Work required:
Please copy the lines from the line containing "Where should I click to: Select the" up to and including the line containing "(x=527, y=198)", reproducing them verbatim from the records below.

#####

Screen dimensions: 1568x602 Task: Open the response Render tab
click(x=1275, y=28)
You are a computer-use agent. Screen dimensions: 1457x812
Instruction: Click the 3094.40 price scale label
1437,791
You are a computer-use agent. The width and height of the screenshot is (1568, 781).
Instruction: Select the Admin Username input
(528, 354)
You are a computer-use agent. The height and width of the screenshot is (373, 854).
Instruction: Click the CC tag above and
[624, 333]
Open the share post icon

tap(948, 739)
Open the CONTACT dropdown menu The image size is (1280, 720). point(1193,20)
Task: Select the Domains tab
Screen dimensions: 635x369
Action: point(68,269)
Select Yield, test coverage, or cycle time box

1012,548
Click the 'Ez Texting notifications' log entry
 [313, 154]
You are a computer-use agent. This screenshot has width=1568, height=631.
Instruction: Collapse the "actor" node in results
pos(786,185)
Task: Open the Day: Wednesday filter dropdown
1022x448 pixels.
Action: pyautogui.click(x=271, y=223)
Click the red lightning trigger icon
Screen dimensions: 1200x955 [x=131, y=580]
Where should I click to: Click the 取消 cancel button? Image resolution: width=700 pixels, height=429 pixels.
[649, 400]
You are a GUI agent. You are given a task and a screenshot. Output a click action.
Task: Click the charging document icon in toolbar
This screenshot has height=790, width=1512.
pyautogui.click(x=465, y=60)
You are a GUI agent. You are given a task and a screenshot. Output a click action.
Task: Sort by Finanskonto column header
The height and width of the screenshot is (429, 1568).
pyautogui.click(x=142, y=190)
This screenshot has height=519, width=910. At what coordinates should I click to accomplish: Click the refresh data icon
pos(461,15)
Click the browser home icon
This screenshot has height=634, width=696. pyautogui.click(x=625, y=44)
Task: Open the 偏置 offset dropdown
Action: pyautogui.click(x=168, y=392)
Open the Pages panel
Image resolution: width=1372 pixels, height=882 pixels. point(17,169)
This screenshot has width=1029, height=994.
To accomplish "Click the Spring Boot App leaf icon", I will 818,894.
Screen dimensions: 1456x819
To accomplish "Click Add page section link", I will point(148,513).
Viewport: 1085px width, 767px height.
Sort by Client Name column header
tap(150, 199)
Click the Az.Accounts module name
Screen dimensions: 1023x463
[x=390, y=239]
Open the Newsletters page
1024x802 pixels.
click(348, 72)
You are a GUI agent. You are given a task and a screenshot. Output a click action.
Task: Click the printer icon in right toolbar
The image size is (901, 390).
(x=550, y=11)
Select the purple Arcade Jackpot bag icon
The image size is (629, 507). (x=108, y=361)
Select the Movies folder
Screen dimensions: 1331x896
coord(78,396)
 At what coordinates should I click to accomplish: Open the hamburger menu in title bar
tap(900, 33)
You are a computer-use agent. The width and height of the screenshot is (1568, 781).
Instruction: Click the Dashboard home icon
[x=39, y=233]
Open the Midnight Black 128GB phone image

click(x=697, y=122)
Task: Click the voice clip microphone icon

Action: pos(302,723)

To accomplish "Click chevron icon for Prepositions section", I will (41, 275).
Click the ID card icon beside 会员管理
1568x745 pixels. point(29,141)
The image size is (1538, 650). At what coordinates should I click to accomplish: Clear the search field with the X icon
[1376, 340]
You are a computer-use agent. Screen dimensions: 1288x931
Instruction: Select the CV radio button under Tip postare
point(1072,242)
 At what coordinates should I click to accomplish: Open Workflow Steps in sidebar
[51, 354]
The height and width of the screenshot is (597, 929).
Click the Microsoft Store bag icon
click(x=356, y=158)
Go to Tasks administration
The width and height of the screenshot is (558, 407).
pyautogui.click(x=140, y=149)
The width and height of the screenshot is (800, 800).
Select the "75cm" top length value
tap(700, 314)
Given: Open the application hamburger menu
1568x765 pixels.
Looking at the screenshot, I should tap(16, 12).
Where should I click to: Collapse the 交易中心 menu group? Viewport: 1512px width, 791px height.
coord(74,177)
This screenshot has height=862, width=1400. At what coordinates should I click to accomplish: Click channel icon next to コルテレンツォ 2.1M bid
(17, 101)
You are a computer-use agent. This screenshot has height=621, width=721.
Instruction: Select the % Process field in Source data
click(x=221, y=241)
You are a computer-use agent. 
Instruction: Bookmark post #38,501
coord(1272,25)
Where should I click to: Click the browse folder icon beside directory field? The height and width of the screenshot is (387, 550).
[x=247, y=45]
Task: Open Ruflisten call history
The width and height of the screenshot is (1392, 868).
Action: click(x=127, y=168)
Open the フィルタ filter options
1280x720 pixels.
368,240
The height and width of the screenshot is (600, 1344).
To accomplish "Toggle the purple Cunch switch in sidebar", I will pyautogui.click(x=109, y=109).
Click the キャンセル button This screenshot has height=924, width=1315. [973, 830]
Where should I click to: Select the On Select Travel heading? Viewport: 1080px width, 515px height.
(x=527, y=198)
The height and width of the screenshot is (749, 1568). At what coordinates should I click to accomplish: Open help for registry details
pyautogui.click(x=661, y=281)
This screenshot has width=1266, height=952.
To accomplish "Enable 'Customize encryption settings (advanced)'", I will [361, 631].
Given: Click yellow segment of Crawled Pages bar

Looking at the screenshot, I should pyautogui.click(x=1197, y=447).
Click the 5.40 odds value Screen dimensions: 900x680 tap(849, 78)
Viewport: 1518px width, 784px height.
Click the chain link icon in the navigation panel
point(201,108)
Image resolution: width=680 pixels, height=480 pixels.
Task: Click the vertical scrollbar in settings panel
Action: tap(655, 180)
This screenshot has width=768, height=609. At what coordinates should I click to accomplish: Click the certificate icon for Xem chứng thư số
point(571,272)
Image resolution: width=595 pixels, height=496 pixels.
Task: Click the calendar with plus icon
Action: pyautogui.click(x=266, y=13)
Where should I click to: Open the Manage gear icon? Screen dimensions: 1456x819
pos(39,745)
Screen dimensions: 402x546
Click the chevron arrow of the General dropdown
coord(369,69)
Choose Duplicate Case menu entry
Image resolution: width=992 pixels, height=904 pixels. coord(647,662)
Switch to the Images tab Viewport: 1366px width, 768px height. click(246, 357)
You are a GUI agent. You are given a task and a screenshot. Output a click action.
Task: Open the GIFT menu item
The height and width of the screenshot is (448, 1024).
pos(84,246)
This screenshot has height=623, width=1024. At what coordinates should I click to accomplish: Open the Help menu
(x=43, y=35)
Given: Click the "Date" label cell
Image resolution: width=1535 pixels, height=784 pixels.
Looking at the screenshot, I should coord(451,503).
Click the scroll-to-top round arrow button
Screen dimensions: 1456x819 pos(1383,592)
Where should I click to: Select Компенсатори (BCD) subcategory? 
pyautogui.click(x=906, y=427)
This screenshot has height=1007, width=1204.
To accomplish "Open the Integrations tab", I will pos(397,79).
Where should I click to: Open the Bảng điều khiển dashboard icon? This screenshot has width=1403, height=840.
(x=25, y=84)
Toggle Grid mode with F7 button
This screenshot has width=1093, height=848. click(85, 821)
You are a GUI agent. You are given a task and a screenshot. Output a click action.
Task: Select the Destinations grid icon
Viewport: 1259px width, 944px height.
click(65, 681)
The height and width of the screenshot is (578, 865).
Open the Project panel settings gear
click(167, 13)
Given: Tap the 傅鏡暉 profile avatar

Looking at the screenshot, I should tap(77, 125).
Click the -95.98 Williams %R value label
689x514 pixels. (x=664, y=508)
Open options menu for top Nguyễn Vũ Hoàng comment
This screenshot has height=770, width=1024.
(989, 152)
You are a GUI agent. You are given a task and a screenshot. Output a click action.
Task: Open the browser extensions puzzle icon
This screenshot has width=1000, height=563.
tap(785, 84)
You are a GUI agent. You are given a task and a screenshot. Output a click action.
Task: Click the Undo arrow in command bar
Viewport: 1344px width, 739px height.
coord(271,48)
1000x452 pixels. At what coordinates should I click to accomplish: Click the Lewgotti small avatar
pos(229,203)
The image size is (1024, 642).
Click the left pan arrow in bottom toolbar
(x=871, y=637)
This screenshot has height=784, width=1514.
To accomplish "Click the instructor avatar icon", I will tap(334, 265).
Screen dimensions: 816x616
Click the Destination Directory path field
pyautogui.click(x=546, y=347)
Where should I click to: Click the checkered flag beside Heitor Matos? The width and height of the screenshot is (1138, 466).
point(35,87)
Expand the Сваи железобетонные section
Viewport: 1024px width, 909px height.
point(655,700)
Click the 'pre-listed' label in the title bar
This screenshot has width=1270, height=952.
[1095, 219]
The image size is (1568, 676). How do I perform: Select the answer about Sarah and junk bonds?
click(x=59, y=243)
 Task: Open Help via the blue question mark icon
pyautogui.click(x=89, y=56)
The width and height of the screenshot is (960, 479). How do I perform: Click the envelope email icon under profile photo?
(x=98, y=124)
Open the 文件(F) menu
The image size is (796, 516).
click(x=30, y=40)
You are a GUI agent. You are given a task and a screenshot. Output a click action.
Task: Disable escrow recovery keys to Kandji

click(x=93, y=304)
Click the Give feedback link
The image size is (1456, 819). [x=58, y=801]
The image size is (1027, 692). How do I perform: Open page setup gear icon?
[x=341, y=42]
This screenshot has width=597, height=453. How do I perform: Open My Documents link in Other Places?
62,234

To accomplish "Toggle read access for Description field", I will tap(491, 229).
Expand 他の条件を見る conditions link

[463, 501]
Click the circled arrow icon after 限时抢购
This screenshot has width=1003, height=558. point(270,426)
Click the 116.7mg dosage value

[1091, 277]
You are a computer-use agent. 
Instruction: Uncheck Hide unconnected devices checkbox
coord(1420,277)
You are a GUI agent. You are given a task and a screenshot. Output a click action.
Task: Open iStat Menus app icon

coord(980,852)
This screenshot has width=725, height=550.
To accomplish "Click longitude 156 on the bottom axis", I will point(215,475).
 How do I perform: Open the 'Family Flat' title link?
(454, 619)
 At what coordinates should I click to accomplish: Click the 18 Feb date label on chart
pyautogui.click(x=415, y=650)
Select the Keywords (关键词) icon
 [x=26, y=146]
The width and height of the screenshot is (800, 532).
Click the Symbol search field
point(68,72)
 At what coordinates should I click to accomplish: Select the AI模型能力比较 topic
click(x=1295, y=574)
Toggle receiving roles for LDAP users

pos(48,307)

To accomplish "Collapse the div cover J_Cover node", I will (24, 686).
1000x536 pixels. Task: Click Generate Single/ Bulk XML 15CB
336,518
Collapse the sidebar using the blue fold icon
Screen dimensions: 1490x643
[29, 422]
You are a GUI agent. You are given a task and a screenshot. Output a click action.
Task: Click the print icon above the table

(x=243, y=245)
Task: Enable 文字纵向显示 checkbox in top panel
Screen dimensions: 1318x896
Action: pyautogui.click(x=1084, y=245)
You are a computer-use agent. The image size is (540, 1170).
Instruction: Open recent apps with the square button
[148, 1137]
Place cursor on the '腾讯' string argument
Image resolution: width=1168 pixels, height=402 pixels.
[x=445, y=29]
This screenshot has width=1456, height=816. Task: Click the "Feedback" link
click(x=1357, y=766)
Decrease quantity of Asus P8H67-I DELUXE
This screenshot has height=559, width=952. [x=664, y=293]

#####

Task result:
Where should I click to: Select the On Select Travel heading? Viewport: 1080px width, 515px height.
(x=527, y=198)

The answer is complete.